* _TASK DETAILS_: Repeat, please, only the lines from the top of the data down to the line with "Given: Open the scripting code icon in rail"; include both of those lines.

Stored records
------------------------------

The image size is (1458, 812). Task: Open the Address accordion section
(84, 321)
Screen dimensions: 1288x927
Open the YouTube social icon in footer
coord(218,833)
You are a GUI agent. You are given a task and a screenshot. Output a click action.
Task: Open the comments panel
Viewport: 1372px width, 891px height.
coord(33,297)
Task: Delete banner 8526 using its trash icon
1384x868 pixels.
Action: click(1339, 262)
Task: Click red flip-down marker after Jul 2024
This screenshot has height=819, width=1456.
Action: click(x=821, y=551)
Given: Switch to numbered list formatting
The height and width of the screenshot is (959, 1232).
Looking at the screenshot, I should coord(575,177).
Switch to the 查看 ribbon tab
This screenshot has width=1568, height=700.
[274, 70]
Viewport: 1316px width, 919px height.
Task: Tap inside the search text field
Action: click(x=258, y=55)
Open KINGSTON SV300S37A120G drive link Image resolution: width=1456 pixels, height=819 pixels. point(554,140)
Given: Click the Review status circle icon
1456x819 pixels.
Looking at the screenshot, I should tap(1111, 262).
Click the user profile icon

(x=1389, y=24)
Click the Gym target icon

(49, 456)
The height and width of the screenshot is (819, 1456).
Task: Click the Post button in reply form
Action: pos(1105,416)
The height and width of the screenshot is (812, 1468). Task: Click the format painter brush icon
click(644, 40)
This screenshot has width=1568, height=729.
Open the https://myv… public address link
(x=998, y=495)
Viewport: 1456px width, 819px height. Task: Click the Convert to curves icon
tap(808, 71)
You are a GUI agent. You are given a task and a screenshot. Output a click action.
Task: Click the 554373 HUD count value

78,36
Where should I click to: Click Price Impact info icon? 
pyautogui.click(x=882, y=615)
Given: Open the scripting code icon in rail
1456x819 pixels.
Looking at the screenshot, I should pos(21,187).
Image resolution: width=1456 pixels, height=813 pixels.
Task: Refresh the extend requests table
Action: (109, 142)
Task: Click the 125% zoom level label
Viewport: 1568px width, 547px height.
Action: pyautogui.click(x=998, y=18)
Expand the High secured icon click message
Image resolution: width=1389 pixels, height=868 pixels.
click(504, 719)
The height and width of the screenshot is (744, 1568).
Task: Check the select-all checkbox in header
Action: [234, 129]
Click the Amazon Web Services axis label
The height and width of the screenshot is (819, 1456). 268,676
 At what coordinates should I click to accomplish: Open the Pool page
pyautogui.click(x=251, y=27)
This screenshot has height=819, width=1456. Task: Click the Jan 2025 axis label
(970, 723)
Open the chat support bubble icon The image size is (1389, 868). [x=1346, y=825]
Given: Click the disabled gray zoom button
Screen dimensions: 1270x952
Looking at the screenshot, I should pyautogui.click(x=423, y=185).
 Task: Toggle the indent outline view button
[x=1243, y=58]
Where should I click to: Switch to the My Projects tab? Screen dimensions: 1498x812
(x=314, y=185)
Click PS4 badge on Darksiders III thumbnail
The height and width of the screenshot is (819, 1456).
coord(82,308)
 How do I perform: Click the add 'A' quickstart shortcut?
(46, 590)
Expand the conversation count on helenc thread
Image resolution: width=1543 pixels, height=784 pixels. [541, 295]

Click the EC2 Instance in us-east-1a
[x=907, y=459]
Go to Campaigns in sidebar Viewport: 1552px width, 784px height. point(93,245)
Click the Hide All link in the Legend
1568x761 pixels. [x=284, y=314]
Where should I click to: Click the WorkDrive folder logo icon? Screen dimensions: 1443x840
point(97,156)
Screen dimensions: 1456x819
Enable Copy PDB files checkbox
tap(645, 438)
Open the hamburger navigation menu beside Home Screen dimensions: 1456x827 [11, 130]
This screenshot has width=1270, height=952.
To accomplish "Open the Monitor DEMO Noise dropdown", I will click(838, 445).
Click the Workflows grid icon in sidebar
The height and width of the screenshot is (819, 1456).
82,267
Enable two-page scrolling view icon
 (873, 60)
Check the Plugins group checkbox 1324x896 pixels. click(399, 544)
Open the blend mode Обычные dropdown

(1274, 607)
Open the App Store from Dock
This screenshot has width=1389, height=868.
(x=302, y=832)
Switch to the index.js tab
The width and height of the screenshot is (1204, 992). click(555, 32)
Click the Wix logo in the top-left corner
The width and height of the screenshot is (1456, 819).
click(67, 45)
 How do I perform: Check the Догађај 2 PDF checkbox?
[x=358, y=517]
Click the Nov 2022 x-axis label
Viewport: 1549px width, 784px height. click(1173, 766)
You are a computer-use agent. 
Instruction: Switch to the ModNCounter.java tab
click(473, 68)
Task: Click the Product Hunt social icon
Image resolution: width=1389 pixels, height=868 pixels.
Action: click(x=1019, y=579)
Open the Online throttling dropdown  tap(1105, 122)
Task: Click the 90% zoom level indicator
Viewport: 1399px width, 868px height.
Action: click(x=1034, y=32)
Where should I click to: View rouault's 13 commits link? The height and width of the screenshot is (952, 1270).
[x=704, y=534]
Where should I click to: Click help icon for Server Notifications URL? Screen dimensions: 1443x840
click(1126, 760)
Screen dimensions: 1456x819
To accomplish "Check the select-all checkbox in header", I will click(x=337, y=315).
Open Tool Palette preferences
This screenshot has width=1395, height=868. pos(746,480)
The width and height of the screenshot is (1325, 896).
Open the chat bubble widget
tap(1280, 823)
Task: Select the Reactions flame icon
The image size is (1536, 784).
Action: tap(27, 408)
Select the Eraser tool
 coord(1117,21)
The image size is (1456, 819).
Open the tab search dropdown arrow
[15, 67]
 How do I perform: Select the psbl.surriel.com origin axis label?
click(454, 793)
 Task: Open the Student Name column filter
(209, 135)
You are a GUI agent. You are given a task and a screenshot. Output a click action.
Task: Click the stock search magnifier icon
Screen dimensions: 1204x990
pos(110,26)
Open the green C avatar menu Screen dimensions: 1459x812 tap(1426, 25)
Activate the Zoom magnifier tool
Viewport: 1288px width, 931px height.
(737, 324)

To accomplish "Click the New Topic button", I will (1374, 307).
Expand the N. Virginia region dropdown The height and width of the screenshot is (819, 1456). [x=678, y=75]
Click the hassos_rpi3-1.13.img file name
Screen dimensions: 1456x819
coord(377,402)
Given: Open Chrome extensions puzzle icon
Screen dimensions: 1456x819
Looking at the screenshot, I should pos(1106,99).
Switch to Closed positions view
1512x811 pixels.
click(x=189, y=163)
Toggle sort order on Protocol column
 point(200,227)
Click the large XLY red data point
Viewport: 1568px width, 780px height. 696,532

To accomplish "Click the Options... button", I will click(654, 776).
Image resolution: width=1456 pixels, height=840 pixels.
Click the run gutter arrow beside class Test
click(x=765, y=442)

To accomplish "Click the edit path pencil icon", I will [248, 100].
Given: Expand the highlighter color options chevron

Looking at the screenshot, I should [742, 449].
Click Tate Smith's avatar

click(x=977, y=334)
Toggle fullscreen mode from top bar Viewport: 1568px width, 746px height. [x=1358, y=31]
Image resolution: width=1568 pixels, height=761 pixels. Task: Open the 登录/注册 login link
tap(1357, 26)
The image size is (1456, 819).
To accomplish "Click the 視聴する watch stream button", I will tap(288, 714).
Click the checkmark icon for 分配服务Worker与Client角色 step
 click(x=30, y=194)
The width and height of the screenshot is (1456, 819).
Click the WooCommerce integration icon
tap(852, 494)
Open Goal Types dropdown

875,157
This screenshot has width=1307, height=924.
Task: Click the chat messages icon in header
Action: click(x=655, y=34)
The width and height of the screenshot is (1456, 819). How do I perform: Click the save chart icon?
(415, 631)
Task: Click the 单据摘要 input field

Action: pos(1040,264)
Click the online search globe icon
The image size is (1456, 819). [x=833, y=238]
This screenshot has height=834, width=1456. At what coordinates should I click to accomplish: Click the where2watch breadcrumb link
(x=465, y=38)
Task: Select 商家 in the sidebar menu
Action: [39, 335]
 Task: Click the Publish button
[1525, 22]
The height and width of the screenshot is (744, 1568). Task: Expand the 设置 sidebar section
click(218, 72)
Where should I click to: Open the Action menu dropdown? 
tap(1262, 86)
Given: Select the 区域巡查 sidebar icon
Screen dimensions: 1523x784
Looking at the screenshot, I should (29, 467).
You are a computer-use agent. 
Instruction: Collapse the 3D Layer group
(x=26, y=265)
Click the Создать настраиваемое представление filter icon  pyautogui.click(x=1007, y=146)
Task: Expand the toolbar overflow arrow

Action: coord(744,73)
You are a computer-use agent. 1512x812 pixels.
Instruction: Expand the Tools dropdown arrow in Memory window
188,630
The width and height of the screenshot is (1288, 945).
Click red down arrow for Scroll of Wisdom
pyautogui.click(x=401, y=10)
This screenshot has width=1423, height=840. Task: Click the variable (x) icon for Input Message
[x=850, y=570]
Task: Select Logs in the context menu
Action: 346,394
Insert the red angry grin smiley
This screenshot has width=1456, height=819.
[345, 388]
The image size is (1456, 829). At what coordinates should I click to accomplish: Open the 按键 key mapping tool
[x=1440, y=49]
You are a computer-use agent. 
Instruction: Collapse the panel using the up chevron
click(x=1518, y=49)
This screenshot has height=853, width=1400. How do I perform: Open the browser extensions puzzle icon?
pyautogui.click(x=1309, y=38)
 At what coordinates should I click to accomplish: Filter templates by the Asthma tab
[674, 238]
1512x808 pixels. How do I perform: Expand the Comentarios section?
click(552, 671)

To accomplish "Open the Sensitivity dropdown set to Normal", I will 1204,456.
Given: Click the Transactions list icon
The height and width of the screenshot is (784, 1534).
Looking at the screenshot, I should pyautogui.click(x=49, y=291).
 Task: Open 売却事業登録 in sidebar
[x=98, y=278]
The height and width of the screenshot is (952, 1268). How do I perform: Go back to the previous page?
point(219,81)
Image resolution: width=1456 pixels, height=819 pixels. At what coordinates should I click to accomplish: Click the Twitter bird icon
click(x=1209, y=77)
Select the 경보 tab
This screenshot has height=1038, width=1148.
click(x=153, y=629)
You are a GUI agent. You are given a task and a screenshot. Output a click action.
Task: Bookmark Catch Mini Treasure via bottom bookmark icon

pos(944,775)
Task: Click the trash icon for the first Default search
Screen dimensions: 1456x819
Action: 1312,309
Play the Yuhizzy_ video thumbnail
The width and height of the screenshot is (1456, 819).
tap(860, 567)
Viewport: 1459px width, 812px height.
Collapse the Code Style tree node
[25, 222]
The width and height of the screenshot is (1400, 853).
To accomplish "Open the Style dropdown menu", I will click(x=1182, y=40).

------------------------------

* _COMPLETED EXERCISE_:
The image size is (1458, 812). Task: Open the Address accordion section
(84, 321)
Screen dimensions: 1288x927
Open the YouTube social icon in footer
coord(218,833)
You are a GUI agent. You are given a task and a screenshot. Output a click action.
Task: Open the comments panel
Viewport: 1372px width, 891px height.
coord(33,297)
Task: Delete banner 8526 using its trash icon
1384x868 pixels.
Action: click(1339, 262)
Task: Click red flip-down marker after Jul 2024
This screenshot has height=819, width=1456.
Action: click(x=821, y=551)
Given: Switch to numbered list formatting
The height and width of the screenshot is (959, 1232).
Looking at the screenshot, I should coord(575,177).
Switch to the 查看 ribbon tab
This screenshot has width=1568, height=700.
[274, 70]
Viewport: 1316px width, 919px height.
Task: Tap inside the search text field
Action: click(x=258, y=55)
Open KINGSTON SV300S37A120G drive link Image resolution: width=1456 pixels, height=819 pixels. point(554,140)
Given: Click the Review status circle icon
1456x819 pixels.
Looking at the screenshot, I should tap(1111, 262).
Click the user profile icon

(x=1389, y=24)
Click the Gym target icon

(49, 456)
The height and width of the screenshot is (819, 1456).
Task: Click the Post button in reply form
Action: pos(1105,416)
The height and width of the screenshot is (812, 1468). Task: Click the format painter brush icon
click(644, 40)
This screenshot has width=1568, height=729.
Open the https://myv… public address link
(x=998, y=495)
Viewport: 1456px width, 819px height. Task: Click the Convert to curves icon
tap(808, 71)
You are a GUI agent. You are given a task and a screenshot. Output a click action.
Task: Click the 554373 HUD count value

78,36
Where should I click to: Click Price Impact info icon? 
pyautogui.click(x=882, y=615)
Given: Open the scripting code icon in rail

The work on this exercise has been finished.